The Public Service Association organised the rally after last week’s SA budget revealed plans to privatise management of the centre and cut more jobs across the public sector.
The workers demanded Premier Steven Marshall and Treasurer Rob Lucas come out of their offices and address the crowd.
“Marshall, come off it. Our public service is not for profit,” they chanted.
“When public services are under attack, stand up and fight back!”
PSA president Michael Griffiths said workers had been betrayed by the new government.
“Steven Marshall came to the PSA in February and told us… that his government would not, would not have any privatisation agenda,” he told the crowd.
“Half a year later and here we are, the Adelaide Remand Centre to be privatised and threats to SA Pathology and medical imaging.
“This government and correctional services executives have been working on this budget agenda, plotting this assault on the prison system for months with no consultation.”
One of the workers, who did not wish to be named, said employees were united in their opposition to the move.
“We’re going to keep fighting this. This is not the end of it, this is only the start of it.”
Lucas said the government had never promised the centre would not be privatised.
“I wrote a letter… that said that the then-Labor government had on occasions used outsourcing and commercialising where it was in the public interest to do so, and we reserved absolutely the right to do exactly the same,” he told reporters.
He said it was unfortunate that some court hearings involving defendants in custody had been cancelled because of the action.

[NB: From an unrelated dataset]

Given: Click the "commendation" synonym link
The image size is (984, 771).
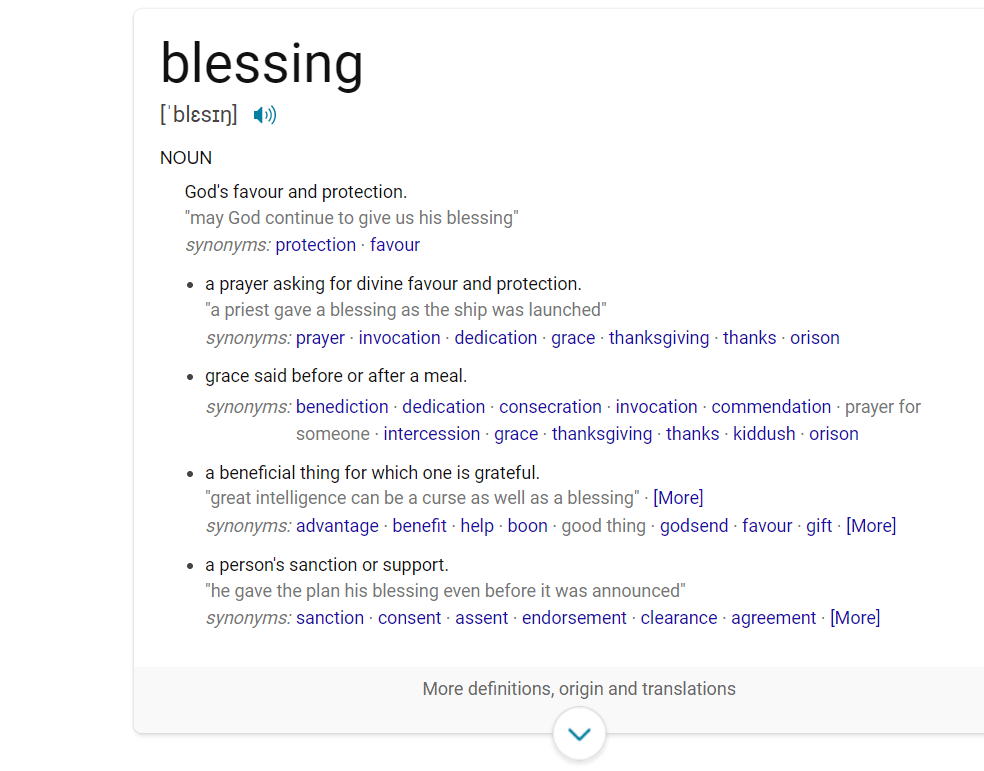Looking at the screenshot, I should (x=771, y=407).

“The early advice I’ve had is that there are a small number of cases that have had to be deferred.
The SA Employment Tribunal over the weekend ordered PSA members to maintain minimum staff levels in the prisons during the protest.
The union initially had refused to guarantee minimum staffing in the prisons, a situation the government said put the safety of prisoners and the wider community at risk.
Lucas described the tribunal’s decision as a victory for common sense.